_The problem_
Your answer must be an exact copy of every record.

[Saved entries]
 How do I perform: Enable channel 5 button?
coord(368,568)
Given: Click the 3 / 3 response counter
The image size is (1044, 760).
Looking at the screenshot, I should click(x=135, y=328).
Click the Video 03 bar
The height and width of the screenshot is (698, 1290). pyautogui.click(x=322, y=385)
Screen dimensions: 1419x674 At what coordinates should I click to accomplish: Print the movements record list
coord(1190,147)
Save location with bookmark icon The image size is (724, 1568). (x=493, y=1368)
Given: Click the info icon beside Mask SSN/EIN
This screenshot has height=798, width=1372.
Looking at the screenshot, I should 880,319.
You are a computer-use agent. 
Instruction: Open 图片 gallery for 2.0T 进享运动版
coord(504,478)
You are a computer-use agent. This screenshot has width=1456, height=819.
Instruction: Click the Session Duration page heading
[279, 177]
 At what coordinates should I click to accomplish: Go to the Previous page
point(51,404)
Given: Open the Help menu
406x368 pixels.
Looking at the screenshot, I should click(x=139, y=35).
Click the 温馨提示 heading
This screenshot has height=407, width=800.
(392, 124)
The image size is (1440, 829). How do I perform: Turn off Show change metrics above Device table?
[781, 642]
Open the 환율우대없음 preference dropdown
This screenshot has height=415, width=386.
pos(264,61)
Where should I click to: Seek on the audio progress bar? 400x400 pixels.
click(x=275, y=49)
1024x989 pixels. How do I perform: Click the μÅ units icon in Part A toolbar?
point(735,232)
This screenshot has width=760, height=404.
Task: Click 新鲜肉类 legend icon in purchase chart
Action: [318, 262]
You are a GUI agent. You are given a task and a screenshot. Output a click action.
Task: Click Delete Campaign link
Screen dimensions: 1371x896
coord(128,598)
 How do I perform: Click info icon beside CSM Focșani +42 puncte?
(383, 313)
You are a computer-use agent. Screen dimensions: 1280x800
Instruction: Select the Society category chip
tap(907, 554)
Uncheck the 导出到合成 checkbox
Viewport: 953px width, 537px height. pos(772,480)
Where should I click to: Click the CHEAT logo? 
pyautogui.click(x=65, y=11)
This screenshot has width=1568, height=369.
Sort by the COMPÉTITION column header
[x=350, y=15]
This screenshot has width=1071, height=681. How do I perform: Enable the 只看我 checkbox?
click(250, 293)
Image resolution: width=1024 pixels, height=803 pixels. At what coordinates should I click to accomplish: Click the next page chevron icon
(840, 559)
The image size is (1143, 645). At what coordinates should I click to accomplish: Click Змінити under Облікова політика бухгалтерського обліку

_Answer section_
 How do I perform: Enable channel 5 button?
coord(368,568)
Given: Click the 3 / 3 response counter
The image size is (1044, 760).
Looking at the screenshot, I should click(x=135, y=328).
Click the Video 03 bar
The height and width of the screenshot is (698, 1290). pyautogui.click(x=322, y=385)
Screen dimensions: 1419x674 At what coordinates should I click to accomplish: Print the movements record list
coord(1190,147)
Save location with bookmark icon The image size is (724, 1568). (x=493, y=1368)
Given: Click the info icon beside Mask SSN/EIN
This screenshot has height=798, width=1372.
Looking at the screenshot, I should 880,319.
You are a computer-use agent. 
Instruction: Open 图片 gallery for 2.0T 进享运动版
coord(504,478)
You are a computer-use agent. This screenshot has width=1456, height=819.
Instruction: Click the Session Duration page heading
[279, 177]
 At what coordinates should I click to accomplish: Go to the Previous page
point(51,404)
Given: Open the Help menu
406x368 pixels.
Looking at the screenshot, I should click(x=139, y=35).
Click the 温馨提示 heading
This screenshot has height=407, width=800.
(392, 124)
The image size is (1440, 829). How do I perform: Turn off Show change metrics above Device table?
[781, 642]
Open the 환율우대없음 preference dropdown
This screenshot has height=415, width=386.
pos(264,61)
Where should I click to: Seek on the audio progress bar? 400x400 pixels.
click(x=275, y=49)
1024x989 pixels. How do I perform: Click the μÅ units icon in Part A toolbar?
point(735,232)
This screenshot has width=760, height=404.
Task: Click 新鲜肉类 legend icon in purchase chart
Action: [318, 262]
You are a GUI agent. You are given a task and a screenshot. Output a click action.
Task: Click Delete Campaign link
Screen dimensions: 1371x896
coord(128,598)
 How do I perform: Click info icon beside CSM Focșani +42 puncte?
(383, 313)
You are a computer-use agent. Screen dimensions: 1280x800
Instruction: Select the Society category chip
tap(907, 554)
Uncheck the 导出到合成 checkbox
Viewport: 953px width, 537px height. pos(772,480)
Where should I click to: Click the CHEAT logo? 
pyautogui.click(x=65, y=11)
This screenshot has width=1568, height=369.
Sort by the COMPÉTITION column header
[x=350, y=15]
This screenshot has width=1071, height=681. How do I perform: Enable the 只看我 checkbox?
click(250, 293)
Image resolution: width=1024 pixels, height=803 pixels. At what coordinates should I click to accomplish: Click the next page chevron icon
(840, 559)
The image size is (1143, 645). At what coordinates should I click to accomplish: Click Змінити under Облікова політика бухгалтерського обліку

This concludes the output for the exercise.